The conquest of Persia, in 632 A.D., by Abu Bekr, the successor of Mahomet, the establishment of Bagdad in 762 as the capital of the Arabian Khalifs, and the invasion of India, in 711, gave a remarkable impetus to the decorative arts, more especially the arts of dyeing, weaving and embroidery. These arts culminated in the splendid period of the Fatimy Khalifs, 909-1171 A.D. Though Mahomet forbade his followers to wear silk, it was largely used by the Saracens and, to evade the injunction, cotton was frequently interwoven with it, and, in India especially, the fabrics often have a cotton warp as a foundation for the weft patterns of coloured silks and gold thread. Many fine examples of Saracenic fabrics of the 11th to the 15th centuries are now in our national museums. The larger portion are from Sicily, and are termed Sicilian or Siculo-Saracenic. They have bands of birds, animals, foliage and inscriptions in blue, green and gold on a red ground. If wholly of silk the fabric was termed Holosericum, and if of silk and gold, Chrysoclavum fundatum. Drawn gold thread was not used in early fabrics, but gold leaf laid on paper or skin and then rolled round a fine thread of silk was largely used by the Saracenic weavers. The patterns in some of the later Sicilian fabrics of the 13th and 14th centuries have a purple ground in twilled silk, with birds and foliage formed by a weft of gold thread. These patterns were usually symmetrical in arrangement, no doubt partly due to the traditional art of Assyria, but also to the simple necessities of weaving, for in the early looms the turnover of the pattern was frequently used. The Saracenic fabrics produced in Spain are called Hispano-Moresque and are distinguished by splendid crimson or dark blue conventional patterns of silk upon a yellow ground of a fine quality, and a frequent use of strips of gilded parchment in place of the rolled gilt thread. In this period, many fine velvets raised on a satin ground with gold

[Plate 36].

[Plate 37].

and silver threads, were made. In the 12th century, Roger II., the Norman King of Northern Sicily, took Corinth and Argos, and carried many weavers and embroiderers from Greece to Sicily, and established them at Palermo, where they quickly assimilated the Sicilian style and produced many fine fabrics during the 13th and 14th centuries.

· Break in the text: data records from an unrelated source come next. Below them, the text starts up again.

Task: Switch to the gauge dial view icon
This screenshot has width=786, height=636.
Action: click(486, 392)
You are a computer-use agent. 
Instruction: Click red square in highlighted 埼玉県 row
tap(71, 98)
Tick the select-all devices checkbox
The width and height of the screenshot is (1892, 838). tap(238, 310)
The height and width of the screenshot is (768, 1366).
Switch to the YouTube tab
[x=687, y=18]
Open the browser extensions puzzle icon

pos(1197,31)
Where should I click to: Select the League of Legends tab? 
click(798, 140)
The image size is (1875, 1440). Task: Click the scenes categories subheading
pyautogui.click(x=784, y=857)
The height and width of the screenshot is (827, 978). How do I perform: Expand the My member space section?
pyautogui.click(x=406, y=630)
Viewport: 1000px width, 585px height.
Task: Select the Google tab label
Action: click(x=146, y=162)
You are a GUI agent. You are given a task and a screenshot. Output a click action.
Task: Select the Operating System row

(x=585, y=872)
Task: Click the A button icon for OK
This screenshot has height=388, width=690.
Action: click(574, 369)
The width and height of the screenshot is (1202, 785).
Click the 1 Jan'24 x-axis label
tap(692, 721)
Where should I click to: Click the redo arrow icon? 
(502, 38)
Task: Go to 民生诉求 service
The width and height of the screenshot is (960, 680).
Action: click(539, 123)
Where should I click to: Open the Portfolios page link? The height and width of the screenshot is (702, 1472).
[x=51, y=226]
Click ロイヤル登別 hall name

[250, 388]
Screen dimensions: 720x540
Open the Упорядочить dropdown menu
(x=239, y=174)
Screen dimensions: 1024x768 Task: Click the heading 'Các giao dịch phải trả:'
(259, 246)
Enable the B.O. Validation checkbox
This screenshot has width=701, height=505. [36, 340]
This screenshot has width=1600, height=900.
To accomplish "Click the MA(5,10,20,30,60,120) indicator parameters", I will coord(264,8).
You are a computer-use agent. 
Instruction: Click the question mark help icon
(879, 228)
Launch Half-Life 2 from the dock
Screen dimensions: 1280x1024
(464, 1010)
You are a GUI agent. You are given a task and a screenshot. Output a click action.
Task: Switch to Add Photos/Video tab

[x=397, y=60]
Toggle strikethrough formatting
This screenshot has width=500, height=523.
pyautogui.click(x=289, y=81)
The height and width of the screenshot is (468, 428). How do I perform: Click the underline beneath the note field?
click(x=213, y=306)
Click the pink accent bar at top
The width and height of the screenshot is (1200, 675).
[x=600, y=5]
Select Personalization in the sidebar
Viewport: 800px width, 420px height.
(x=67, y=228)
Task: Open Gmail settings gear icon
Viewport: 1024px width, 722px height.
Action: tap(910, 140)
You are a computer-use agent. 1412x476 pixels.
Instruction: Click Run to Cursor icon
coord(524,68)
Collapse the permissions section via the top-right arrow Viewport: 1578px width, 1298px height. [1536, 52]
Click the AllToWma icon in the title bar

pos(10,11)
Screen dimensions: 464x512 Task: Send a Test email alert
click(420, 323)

The crusades now began to influence the arts; in 1098, Antioch was taken and the spoil distributed through Europe; in 1204, Constantinople was taken by Baldwin, Count of Flanders, and the Venetian Doge, Dandolo, and the vast spoil of textiles distributed. It was doubtless under the influence of the crusades that the Sicilian weavers of the 13th and 14th centuries produced the many beautiful fabrics enriched with winged lions, foliated crosses and crowns, rayed stars, harts and birds linked together, and with the introduction of armorial bearings. Early in the 14th century, this splendid tradition was introduced into Italy, and at Lucca many beautiful fabrics were produced, having the same characteristics and technique as the Sicilian fabrics.